▸ EXERCISE BRIEF
Word for word, reproduce every record in the listing below.

__________

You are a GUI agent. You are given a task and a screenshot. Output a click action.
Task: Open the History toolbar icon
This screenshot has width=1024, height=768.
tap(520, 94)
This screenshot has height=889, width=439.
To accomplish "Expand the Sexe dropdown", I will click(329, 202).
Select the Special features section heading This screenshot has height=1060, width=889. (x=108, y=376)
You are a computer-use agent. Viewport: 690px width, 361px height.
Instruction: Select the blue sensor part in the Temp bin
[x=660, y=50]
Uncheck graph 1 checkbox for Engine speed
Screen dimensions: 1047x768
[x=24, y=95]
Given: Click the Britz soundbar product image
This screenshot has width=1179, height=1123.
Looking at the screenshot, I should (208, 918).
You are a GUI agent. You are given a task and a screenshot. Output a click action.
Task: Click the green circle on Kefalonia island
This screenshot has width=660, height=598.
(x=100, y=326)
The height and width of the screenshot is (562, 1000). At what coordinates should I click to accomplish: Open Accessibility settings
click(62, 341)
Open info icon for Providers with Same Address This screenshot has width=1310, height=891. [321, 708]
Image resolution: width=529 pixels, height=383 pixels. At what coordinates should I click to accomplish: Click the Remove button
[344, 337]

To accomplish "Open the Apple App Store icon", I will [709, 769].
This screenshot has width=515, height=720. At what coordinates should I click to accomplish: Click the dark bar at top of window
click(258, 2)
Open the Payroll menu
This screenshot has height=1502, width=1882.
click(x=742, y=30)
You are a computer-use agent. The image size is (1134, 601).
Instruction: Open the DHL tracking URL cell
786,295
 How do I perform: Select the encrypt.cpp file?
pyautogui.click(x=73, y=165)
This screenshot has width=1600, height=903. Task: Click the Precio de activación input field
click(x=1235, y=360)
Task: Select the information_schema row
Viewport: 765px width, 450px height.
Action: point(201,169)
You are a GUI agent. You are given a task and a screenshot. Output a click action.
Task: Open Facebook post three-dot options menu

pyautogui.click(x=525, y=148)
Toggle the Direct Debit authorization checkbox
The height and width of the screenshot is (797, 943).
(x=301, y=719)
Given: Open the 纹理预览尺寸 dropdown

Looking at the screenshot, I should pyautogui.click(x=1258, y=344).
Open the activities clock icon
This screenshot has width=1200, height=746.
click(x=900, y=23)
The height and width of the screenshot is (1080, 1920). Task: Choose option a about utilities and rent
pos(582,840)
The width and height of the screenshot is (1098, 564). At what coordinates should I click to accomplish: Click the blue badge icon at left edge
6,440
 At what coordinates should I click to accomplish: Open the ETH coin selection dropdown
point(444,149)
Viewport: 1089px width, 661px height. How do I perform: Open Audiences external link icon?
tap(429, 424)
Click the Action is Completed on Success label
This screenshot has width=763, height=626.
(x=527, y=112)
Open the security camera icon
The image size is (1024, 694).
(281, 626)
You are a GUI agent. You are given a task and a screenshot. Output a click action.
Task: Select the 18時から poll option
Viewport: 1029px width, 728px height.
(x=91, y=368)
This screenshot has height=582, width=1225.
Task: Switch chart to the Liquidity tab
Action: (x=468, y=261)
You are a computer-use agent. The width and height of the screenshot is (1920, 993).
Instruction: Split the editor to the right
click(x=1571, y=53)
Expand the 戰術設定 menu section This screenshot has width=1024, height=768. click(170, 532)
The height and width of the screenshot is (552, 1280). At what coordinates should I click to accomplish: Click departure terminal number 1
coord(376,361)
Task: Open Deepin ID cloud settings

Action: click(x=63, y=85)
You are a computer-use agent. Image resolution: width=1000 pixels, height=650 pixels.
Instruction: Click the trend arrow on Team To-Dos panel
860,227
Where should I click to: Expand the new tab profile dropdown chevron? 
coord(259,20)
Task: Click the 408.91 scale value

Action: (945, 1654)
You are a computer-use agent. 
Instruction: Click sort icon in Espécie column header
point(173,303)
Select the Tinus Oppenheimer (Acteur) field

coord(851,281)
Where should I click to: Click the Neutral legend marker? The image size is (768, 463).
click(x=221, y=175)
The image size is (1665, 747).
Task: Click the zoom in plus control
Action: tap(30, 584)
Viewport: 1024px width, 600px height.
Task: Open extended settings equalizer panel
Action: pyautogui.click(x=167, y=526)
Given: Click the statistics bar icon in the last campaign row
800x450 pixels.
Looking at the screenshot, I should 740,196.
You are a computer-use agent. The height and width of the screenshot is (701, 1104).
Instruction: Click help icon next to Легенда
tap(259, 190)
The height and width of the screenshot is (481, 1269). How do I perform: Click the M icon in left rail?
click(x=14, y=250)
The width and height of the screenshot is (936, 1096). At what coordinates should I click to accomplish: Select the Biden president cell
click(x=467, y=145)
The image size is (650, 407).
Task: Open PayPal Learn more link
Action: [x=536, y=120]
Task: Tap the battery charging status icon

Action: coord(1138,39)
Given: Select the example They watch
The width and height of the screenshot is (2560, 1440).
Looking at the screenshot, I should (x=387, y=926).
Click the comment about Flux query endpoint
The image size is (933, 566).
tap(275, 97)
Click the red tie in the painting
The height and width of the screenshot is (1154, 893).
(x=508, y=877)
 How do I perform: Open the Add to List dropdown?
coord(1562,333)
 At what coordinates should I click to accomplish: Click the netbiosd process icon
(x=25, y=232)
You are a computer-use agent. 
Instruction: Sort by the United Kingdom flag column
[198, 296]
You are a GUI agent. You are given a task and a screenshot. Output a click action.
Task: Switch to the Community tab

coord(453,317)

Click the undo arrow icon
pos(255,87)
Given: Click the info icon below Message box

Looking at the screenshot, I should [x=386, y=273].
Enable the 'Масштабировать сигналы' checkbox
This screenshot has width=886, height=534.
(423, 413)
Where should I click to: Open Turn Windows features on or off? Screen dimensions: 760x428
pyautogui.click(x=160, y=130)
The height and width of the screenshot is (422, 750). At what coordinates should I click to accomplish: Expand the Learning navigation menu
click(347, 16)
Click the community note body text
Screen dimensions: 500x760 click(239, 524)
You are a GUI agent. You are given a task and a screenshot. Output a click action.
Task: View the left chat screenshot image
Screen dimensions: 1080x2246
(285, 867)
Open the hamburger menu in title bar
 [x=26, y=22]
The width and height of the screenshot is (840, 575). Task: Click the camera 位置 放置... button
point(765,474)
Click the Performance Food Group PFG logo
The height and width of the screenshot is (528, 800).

__________

▸ ANSWER BOX
You are a GUI agent. You are given a task and a screenshot. Output a click action.
Task: Open the History toolbar icon
This screenshot has width=1024, height=768.
tap(520, 94)
This screenshot has height=889, width=439.
To accomplish "Expand the Sexe dropdown", I will click(329, 202).
Select the Special features section heading This screenshot has height=1060, width=889. (x=108, y=376)
You are a computer-use agent. Viewport: 690px width, 361px height.
Instruction: Select the blue sensor part in the Temp bin
[x=660, y=50]
Uncheck graph 1 checkbox for Engine speed
Screen dimensions: 1047x768
[x=24, y=95]
Given: Click the Britz soundbar product image
This screenshot has width=1179, height=1123.
Looking at the screenshot, I should (208, 918).
You are a GUI agent. You are given a task and a screenshot. Output a click action.
Task: Click the green circle on Kefalonia island
This screenshot has width=660, height=598.
(x=100, y=326)
The height and width of the screenshot is (562, 1000). At what coordinates should I click to accomplish: Open Accessibility settings
click(62, 341)
Open info icon for Providers with Same Address This screenshot has width=1310, height=891. [321, 708]
Image resolution: width=529 pixels, height=383 pixels. At what coordinates should I click to accomplish: Click the Remove button
[344, 337]

To accomplish "Open the Apple App Store icon", I will [709, 769].
This screenshot has width=515, height=720. At what coordinates should I click to accomplish: Click the dark bar at top of window
click(258, 2)
Open the Payroll menu
This screenshot has height=1502, width=1882.
click(x=742, y=30)
You are a computer-use agent. The image size is (1134, 601).
Instruction: Open the DHL tracking URL cell
786,295
 How do I perform: Select the encrypt.cpp file?
pyautogui.click(x=73, y=165)
This screenshot has width=1600, height=903. Task: Click the Precio de activación input field
click(x=1235, y=360)
Task: Select the information_schema row
Viewport: 765px width, 450px height.
Action: point(201,169)
You are a GUI agent. You are given a task and a screenshot. Output a click action.
Task: Open Facebook post three-dot options menu

pyautogui.click(x=525, y=148)
Toggle the Direct Debit authorization checkbox
The height and width of the screenshot is (797, 943).
(x=301, y=719)
Given: Open the 纹理预览尺寸 dropdown

Looking at the screenshot, I should pyautogui.click(x=1258, y=344).
Open the activities clock icon
This screenshot has width=1200, height=746.
click(x=900, y=23)
The height and width of the screenshot is (1080, 1920). Task: Choose option a about utilities and rent
pos(582,840)
The width and height of the screenshot is (1098, 564). At what coordinates should I click to accomplish: Click the blue badge icon at left edge
6,440
 At what coordinates should I click to accomplish: Open the ETH coin selection dropdown
point(444,149)
Viewport: 1089px width, 661px height. How do I perform: Open Audiences external link icon?
tap(429, 424)
Click the Action is Completed on Success label
This screenshot has width=763, height=626.
(x=527, y=112)
Open the security camera icon
The image size is (1024, 694).
(281, 626)
You are a GUI agent. You are given a task and a screenshot. Output a click action.
Task: Select the 18時から poll option
Viewport: 1029px width, 728px height.
(x=91, y=368)
This screenshot has height=582, width=1225.
Task: Switch chart to the Liquidity tab
Action: (x=468, y=261)
You are a computer-use agent. The width and height of the screenshot is (1920, 993).
Instruction: Split the editor to the right
click(x=1571, y=53)
Expand the 戰術設定 menu section This screenshot has width=1024, height=768. click(170, 532)
The height and width of the screenshot is (552, 1280). At what coordinates should I click to accomplish: Click departure terminal number 1
coord(376,361)
Task: Open Deepin ID cloud settings

Action: click(x=63, y=85)
You are a computer-use agent. Image resolution: width=1000 pixels, height=650 pixels.
Instruction: Click the trend arrow on Team To-Dos panel
860,227
Where should I click to: Expand the new tab profile dropdown chevron? 
coord(259,20)
Task: Click the 408.91 scale value

Action: (945, 1654)
You are a computer-use agent. 
Instruction: Click sort icon in Espécie column header
point(173,303)
Select the Tinus Oppenheimer (Acteur) field

coord(851,281)
Where should I click to: Click the Neutral legend marker? The image size is (768, 463).
click(x=221, y=175)
The image size is (1665, 747).
Task: Click the zoom in plus control
Action: tap(30, 584)
Viewport: 1024px width, 600px height.
Task: Open extended settings equalizer panel
Action: pyautogui.click(x=167, y=526)
Given: Click the statistics bar icon in the last campaign row
800x450 pixels.
Looking at the screenshot, I should 740,196.
You are a computer-use agent. The height and width of the screenshot is (701, 1104).
Instruction: Click help icon next to Легенда
tap(259, 190)
The height and width of the screenshot is (481, 1269). How do I perform: Click the M icon in left rail?
click(x=14, y=250)
The width and height of the screenshot is (936, 1096). At what coordinates should I click to accomplish: Select the Biden president cell
click(x=467, y=145)
The image size is (650, 407).
Task: Open PayPal Learn more link
Action: [x=536, y=120]
Task: Tap the battery charging status icon

Action: coord(1138,39)
Given: Select the example They watch
The width and height of the screenshot is (2560, 1440).
Looking at the screenshot, I should (x=387, y=926).
Click the comment about Flux query endpoint
The image size is (933, 566).
tap(275, 97)
Click the red tie in the painting
The height and width of the screenshot is (1154, 893).
(x=508, y=877)
 How do I perform: Open the Add to List dropdown?
coord(1562,333)
 At what coordinates should I click to accomplish: Click the netbiosd process icon
(x=25, y=232)
You are a computer-use agent. 
Instruction: Sort by the United Kingdom flag column
[198, 296]
You are a GUI agent. You are given a task and a screenshot. Output a click action.
Task: Switch to the Community tab

coord(453,317)

Click the undo arrow icon
pos(255,87)
Given: Click the info icon below Message box

Looking at the screenshot, I should [x=386, y=273].
Enable the 'Масштабировать сигналы' checkbox
This screenshot has width=886, height=534.
(423, 413)
Where should I click to: Open Turn Windows features on or off? Screen dimensions: 760x428
pyautogui.click(x=160, y=130)
The height and width of the screenshot is (422, 750). At what coordinates should I click to accomplish: Expand the Learning navigation menu
click(347, 16)
Click the community note body text
Screen dimensions: 500x760 click(239, 524)
You are a GUI agent. You are given a task and a screenshot. Output a click action.
Task: View the left chat screenshot image
Screen dimensions: 1080x2246
(285, 867)
Open the hamburger menu in title bar
 [x=26, y=22]
The width and height of the screenshot is (840, 575). Task: Click the camera 位置 放置... button
point(765,474)
Click the Performance Food Group PFG logo
The height and width of the screenshot is (528, 800).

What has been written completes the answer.